Anemias, Thrombotic Disorders, Bleeding Disorders Flashcards
(86 cards)
What is the definition of anemia?
A reduction in circulating RBC mass.
Name six clinical manifestations of anemia.
- Weakness
- Fatigue
- Dyspnea
- Pale conjunctiva and skin
- Headache, lightheadedness
- Angina, especially when there is pre-existing CAD
What serum Hb value is the cutoff for anemic/not anemic in males and females, respectively?
Anemia is Hb < 13.5g/dL in males and < 12.5g/dL in females
What values correspond to normal MCV?
80-100 fL
What is the differential for macrocytic anemias?
- B12 deficiency
- Folate deficiency
- Orotic aciduria
- Alcoholism
- Liver disease
- Drugs (ex. 5-FU)
Other than measuring serum folate and B12 levels, how can you figure out which is deficient in a person with a macrocytic anemia?
Serum homocysteine and methylmalonic acid levels. If both are elevated, the patient has a B12 deficiency. If only homocysteine is elevated, the patient has a folate deficiency.
What would you see on a blood smear in a patient with megaloblastic anemia?
- Macroovalocytes
2. Hypersegmented neutrophils (>5 lobes)
What is megaloblastic anemia?
A macrocytic anemia caused by either B12 or folate deficiency.
Characterized by macroovalocytes and hypersegmented neutrophils on blood smear, as well as megaloblastic changes in rapidly-dividing cells like GI epithelial cells.
Where along the GI tract is folate absorbed?
Jejunum
In what foods are folate found?
Green vegetables, fruits
Your patient is anemic and a blood smear shows macrocytosis. On physical exam you note glossitis. What diagnosis does this exam finding support?
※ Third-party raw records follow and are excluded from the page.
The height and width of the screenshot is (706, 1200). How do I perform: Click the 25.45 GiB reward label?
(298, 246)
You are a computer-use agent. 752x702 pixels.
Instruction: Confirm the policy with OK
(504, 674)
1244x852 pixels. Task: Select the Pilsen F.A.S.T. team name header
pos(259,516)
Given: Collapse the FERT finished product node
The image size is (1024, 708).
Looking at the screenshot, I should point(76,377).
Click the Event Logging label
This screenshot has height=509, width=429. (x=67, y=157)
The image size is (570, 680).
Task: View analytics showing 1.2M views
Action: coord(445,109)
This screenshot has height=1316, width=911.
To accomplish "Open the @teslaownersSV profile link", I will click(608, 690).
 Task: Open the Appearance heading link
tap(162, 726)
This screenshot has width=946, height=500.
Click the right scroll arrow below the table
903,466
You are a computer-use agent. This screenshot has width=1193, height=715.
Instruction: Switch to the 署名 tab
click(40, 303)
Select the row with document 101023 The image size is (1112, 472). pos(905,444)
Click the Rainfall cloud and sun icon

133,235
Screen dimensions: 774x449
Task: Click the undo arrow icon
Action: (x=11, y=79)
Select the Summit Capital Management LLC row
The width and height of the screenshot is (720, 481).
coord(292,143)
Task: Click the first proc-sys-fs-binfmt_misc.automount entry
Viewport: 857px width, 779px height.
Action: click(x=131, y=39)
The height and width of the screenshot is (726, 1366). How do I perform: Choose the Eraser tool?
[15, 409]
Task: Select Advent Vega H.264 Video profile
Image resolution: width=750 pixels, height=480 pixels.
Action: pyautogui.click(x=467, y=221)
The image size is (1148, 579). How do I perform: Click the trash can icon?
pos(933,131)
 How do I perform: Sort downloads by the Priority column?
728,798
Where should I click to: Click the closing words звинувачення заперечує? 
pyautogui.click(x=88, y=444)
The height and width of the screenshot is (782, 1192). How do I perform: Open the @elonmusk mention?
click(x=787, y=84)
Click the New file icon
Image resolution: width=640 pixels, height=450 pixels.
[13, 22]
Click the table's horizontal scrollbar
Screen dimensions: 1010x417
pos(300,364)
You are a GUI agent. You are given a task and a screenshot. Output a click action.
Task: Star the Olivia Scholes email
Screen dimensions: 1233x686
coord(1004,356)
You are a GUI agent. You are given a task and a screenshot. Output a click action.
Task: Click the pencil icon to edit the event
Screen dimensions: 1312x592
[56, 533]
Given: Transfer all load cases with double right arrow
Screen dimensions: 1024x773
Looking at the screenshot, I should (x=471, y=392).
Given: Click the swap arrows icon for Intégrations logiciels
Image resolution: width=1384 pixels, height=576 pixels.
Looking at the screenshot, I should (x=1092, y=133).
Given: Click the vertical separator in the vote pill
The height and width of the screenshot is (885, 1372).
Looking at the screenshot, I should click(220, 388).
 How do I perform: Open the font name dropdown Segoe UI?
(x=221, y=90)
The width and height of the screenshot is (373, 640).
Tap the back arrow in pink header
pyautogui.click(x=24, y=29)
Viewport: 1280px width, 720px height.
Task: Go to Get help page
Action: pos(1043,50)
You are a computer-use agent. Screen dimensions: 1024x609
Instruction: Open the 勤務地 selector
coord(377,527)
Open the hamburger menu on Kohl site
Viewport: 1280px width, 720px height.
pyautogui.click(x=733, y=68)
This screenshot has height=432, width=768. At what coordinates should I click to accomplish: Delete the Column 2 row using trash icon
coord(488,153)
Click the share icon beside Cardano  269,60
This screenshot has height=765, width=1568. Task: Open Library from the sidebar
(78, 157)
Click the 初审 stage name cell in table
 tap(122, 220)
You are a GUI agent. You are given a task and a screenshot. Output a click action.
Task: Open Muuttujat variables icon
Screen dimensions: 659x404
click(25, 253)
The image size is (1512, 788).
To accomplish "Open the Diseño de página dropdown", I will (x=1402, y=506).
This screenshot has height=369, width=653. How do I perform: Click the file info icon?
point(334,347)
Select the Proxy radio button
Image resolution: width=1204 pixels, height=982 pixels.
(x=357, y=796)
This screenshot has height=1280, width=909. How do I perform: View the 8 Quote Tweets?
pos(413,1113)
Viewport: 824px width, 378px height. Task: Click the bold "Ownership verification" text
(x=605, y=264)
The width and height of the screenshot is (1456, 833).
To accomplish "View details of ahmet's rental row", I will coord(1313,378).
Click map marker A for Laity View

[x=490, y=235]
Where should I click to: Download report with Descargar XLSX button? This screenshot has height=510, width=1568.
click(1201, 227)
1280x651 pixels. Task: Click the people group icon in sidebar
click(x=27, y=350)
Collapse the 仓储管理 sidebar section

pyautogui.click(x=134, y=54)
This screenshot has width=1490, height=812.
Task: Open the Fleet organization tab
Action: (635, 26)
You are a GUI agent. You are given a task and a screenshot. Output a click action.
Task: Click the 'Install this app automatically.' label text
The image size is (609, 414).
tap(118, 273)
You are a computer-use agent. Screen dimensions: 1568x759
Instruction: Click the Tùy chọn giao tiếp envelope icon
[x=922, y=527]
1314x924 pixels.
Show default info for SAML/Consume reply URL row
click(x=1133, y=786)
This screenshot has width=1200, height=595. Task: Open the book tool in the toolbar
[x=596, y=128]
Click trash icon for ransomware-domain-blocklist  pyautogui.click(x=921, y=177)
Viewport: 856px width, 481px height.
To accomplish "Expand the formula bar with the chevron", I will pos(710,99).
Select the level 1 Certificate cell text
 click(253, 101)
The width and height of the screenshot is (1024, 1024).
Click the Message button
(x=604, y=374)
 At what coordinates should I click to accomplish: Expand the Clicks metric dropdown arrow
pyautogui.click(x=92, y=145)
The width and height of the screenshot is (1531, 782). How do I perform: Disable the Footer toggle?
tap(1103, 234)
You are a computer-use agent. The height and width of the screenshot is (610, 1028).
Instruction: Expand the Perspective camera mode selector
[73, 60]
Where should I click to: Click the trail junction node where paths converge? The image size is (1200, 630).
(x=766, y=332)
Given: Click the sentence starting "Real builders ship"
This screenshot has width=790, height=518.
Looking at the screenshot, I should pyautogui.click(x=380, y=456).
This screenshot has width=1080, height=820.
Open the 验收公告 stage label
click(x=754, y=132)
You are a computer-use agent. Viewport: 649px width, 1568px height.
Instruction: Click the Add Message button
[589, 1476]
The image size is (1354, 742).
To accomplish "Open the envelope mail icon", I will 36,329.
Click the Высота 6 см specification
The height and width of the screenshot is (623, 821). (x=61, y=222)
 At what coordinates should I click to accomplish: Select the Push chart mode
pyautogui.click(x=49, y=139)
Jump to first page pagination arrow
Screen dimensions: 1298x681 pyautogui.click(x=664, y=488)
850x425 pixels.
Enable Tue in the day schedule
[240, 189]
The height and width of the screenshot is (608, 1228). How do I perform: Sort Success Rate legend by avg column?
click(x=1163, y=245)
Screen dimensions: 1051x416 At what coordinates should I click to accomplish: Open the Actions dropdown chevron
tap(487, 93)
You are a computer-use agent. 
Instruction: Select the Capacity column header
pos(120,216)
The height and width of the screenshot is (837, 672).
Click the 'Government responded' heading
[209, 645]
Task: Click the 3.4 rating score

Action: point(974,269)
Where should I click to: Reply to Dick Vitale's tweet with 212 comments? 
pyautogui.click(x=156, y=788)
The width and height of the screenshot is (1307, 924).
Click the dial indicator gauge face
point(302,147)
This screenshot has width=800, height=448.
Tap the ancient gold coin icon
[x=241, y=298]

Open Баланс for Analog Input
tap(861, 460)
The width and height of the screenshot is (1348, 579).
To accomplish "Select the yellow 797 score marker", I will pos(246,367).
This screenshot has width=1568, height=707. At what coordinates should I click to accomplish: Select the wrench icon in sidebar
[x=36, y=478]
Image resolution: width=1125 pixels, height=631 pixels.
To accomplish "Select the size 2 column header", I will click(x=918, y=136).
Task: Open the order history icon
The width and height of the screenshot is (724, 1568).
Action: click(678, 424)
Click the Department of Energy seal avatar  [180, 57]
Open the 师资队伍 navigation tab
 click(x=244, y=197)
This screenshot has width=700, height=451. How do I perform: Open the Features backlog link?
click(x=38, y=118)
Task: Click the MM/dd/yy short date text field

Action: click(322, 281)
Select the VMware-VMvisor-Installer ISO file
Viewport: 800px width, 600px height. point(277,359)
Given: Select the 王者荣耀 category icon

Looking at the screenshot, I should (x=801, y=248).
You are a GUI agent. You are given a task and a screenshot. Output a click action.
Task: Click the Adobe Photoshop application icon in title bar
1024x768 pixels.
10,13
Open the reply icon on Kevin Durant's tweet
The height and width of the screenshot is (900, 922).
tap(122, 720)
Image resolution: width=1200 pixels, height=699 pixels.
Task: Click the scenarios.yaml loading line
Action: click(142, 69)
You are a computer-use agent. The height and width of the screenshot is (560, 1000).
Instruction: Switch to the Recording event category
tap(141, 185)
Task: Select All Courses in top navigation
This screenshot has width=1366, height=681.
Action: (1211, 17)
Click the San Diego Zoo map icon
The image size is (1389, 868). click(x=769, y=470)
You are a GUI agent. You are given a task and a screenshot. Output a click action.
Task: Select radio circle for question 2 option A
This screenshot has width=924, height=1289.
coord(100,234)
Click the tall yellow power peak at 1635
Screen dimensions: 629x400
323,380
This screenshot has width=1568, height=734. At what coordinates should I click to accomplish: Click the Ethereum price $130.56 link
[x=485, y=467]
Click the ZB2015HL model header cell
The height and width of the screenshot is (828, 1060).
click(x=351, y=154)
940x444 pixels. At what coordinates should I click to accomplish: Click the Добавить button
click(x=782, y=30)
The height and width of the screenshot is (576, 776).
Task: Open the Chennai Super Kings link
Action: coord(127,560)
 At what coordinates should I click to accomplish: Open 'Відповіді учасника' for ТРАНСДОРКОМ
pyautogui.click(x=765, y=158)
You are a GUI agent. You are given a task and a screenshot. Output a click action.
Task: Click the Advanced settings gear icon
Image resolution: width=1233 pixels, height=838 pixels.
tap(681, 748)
This supports a B12 or folate deficiency anemia (megaloblastic anemia)
Methotrexate inhibits _________ (an enzyme) and can potentially cause _______ deficiency.
inhibits DHF reductase, can cause folate deficiency
Does the body store much folate? How long does it take to develop a folate deficiency if one suddenly stops eating foods containing folate?
Folate stores are minimal; folate deficiency can develop within months
Describe the process of absorption of B12 in the GI tract.
- B12 binds to haptocorrin/R-binder/transcobalamin, which is made by salivary glands
- In the duodenum, pancreatic enzymes cause dissociation of B12-haptocorrin
- B12 attaches to intrinsic factor
- In the distal ileum, B12-IF binds to cubilin receptors on epithelial cells –> endocytosis
- B12 is released into the blood and binds to transcobalamin/haptocorrin, which is the transport protein for B12 in the blood –> liver (principal storage site for B12)
What foods are B12 found in?
Fish, meat, dairy
Does the body store much B12? How long does it take to develop a B12 deficiency if one suddenly stops eating foods containing B12?
Liver stores a lot of B12 so it takes years to develop B12 deficiency
What is pernicious anemia?
Autoimmune destruction of gastric parietal cells (that make acid and intrinsic factor) –> B12 deficiency
Your anemic patient has lower extremity weakness and hyperreflexive achilles and patellar reflexes. What is possibly going on?
Subacute combined degeneration of the spinal cord from build-up of methylmalonic acid (from B12 deficiency)
Vegans can potentially develop a _____ deficiency due to not ingesting much of it.
B12
In general, anything that disrupts synthesis of ___________ can cause a microcytic anemia.
hemoglobin
What is the differential diagnosis for microcytic anemias?
- Iron deficiency
- Anemia of chronic disease
- Sideroblastic anemia
- Thalassemias
In the early stages of iron deficiency, which lab value would most likely be low: serum iron, TIBC, % saturation, or serum ferritin?
Serum ferritin, because this measures intracellular iron stores, and this is what decreases first
Your anemic patient has mildly low serum iron levels and % iron saturation, but has normal-sized RBCs on blood smear. What is an explanation for this?
Early iron deficiency anemia can cause a normocytic anemia. This is when the bone marrow is simply making fewer RBCs, but they’re normal in morphology.
Other than the six general clinical manifestations of anemia, name two more findings that would be suggestive of iron-deficiency anemia.